One of the great things about Passover as a holiday is its ability to be easily personalized to the needs of just about any family...and any level of religious observance. Having spent a good part of my adult life away from my family (first for college and later working in Manhattan), I've been to just about every type of seder you can imagine. There was the traditional seder guided by a Haggadah so long I feared we would miss class the following week; the less formal "DIY" seder where people around me would hold their own conversations and randomly leave the table to refresh their wine glasses or grab a snack; and the more familiar hybrid of my own family... led by my father or uncle, guided by a 20-year old Haggadah we had snagged from my temple and punctuated with the lighthearted jokes and whispers of my cousins.

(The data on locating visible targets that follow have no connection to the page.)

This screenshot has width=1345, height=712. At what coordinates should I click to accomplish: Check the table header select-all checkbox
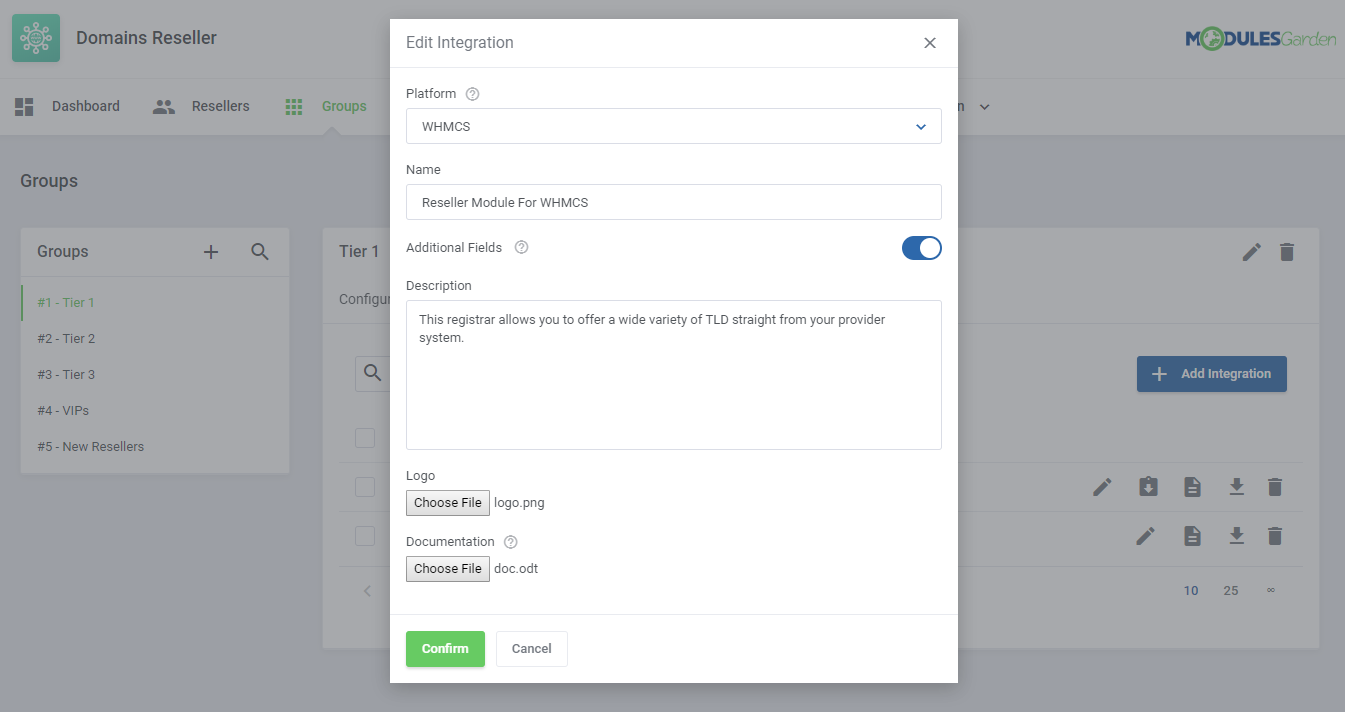pos(365,438)
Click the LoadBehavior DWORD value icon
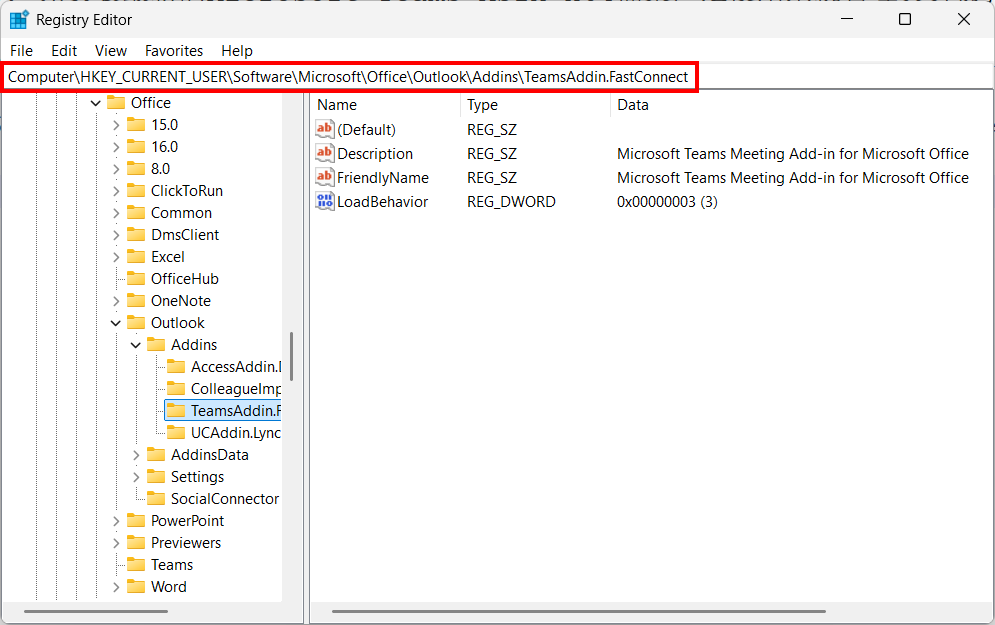The height and width of the screenshot is (625, 995). pyautogui.click(x=325, y=202)
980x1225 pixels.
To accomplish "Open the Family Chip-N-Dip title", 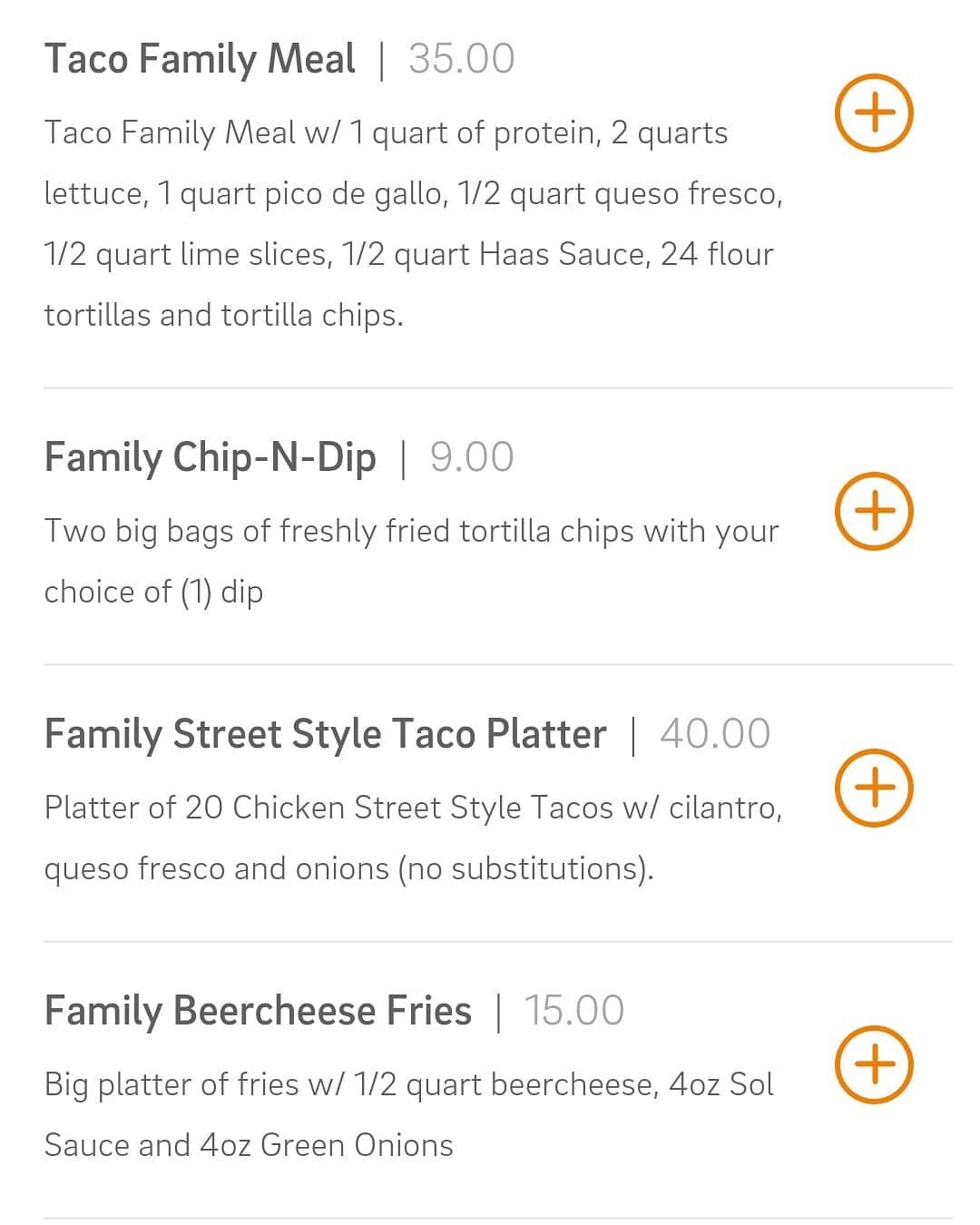I will coord(210,457).
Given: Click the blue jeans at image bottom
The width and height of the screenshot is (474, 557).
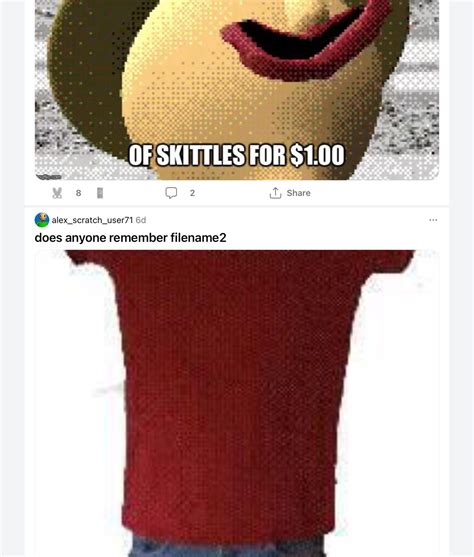Looking at the screenshot, I should 227,546.
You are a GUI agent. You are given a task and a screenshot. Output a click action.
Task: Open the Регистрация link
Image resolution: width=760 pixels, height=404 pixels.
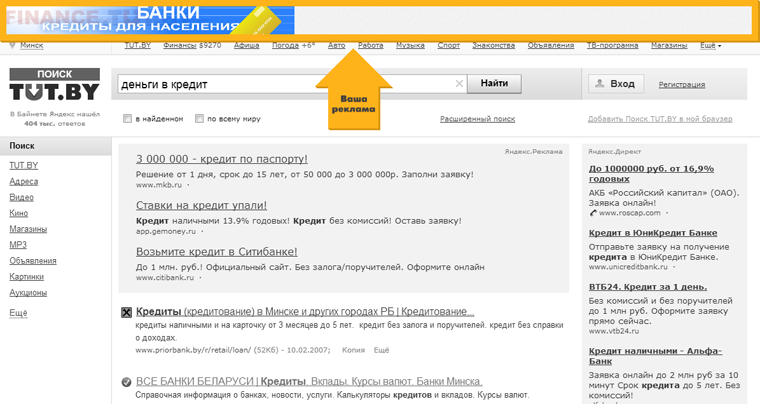click(682, 85)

Whether short and simple or long and complex, the seder is always guided by the Haggadah. And for those about to host their first seder, finding the right Haggadah can be a daunting task. Here are some of my best tips for creating your own memorable Haggadah...
1. Be creative.
Don't be afraid to create your own traditions. With the addition of two newborns within a few months of each other, my family found themselves having to rethink our entire seder. My Dad eventually found a compromise by doing a bit of Internet research and printing out explanations for everything on the seder plate. Each of us got a sheet with a different explanation, which we then read aloud. Not only did we learn quite a few new things, we were engaged in the seder in a whole new way by focusing on the specific objects and what they meant. Another friend of mine found herself in the midst of live table theater when her mother threw out the playbook and enacted the plagues (think rubber bugs and cotton ball-boils) to the delight of her grandchildren.
2. Hit the Internet.
As you can see from this site alone, there is a plethora of information out there to guide and help novices. A computer plus some simple search terms can lead you to innumerable web sites that can fill in the blanks and even suggest songs, games and creative ideas for including the entire range of guests. You can also easily find Passover-themed clip art (much of it for free) to add a little flair and make it more pleasing (and understandable) for your younger guests.
3. Consider your audience.
If you're looking to create a Haggadah to last for years, consider the anticipated changes in the size of your family (or guest list); their religious convictions; their relative attention span and, of course, their general ability to become an unruly mob. Be sure to respect the traditions of older generations and the true meaning of the holiday while taking into account the wants and needs of younger participants. (Hint: songs can go a long way in uniting family members.)
4. Make it personal.
One of the most special family traditions I've encountered came courtesy of a family friend. As a teenager, her niece began keeping a running list of all of their Passover guests in the back of one of their Haggadahs. The list now spans almost 20 years and allows the family to not only add husbands, wives and babies who join the family, but look back at the family members who are no longer with them.
5. Keep it simple.
If the idea of creating your own Haggadah still gives you pause, there's no shame in borrowing from others. Ask friends and family members (or even your temple) if they have one they would like to share or buy or download one online (try Moderntribe.com).